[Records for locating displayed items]

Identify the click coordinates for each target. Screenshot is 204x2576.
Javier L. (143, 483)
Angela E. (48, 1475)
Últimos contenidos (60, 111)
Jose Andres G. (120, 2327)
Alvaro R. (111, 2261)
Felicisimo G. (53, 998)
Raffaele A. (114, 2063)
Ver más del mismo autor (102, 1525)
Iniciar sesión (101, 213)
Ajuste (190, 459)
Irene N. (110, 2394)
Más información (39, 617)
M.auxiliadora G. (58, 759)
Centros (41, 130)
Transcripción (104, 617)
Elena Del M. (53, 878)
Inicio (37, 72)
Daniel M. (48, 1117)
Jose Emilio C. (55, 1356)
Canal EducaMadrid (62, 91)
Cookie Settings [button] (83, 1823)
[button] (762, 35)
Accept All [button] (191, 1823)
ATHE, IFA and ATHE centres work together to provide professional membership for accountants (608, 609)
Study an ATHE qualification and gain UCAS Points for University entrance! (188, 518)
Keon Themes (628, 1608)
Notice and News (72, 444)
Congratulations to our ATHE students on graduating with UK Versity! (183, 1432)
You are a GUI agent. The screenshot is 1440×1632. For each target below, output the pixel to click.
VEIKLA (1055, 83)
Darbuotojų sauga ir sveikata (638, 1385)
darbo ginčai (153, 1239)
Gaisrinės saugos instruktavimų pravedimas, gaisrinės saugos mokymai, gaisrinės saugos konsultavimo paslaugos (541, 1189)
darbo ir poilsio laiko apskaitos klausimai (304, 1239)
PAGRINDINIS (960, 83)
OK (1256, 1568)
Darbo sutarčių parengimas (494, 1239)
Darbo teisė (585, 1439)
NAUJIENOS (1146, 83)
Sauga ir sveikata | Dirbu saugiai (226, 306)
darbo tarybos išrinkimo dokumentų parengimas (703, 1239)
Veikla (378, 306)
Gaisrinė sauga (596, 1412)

*TASK REQUIREMENTS*:
Extract every line of the records above verbatim, keeping the original order.

*EXERCISE RESPONSE*:
Identify the click coordinates for each target. Screenshot is 204x2576.
Javier L. (143, 483)
Angela E. (48, 1475)
Últimos contenidos (60, 111)
Jose Andres G. (120, 2327)
Alvaro R. (111, 2261)
Felicisimo G. (53, 998)
Raffaele A. (114, 2063)
Ver más del mismo autor (102, 1525)
Iniciar sesión (101, 213)
Ajuste (190, 459)
Irene N. (110, 2394)
Más información (39, 617)
M.auxiliadora G. (58, 759)
Centros (41, 130)
Transcripción (104, 617)
Elena Del M. (53, 878)
Inicio (37, 72)
Daniel M. (48, 1117)
Jose Emilio C. (55, 1356)
Canal EducaMadrid (62, 91)
Cookie Settings [button] (83, 1823)
[button] (762, 35)
Accept All [button] (191, 1823)
ATHE, IFA and ATHE centres work together to provide professional membership for accountants (608, 609)
Study an ATHE qualification and gain UCAS Points for University entrance! (188, 518)
Keon Themes (628, 1608)
Notice and News (72, 444)
Congratulations to our ATHE students on graduating with UK Versity! (183, 1432)
You are a GUI agent. The screenshot is 1440×1632. For each target below, output the pixel to click.
VEIKLA (1055, 83)
Darbuotojų sauga ir sveikata (638, 1385)
darbo ginčai (153, 1239)
Gaisrinės saugos instruktavimų pravedimas, gaisrinės saugos mokymai, gaisrinės saugos konsultavimo paslaugos (541, 1189)
darbo ir poilsio laiko apskaitos klausimai (304, 1239)
PAGRINDINIS (960, 83)
OK (1256, 1568)
Darbo sutarčių parengimas (494, 1239)
Darbo teisė (585, 1439)
NAUJIENOS (1146, 83)
Sauga ir sveikata | Dirbu saugiai (226, 306)
darbo tarybos išrinkimo dokumentų parengimas (703, 1239)
Veikla (378, 306)
Gaisrinė sauga (596, 1412)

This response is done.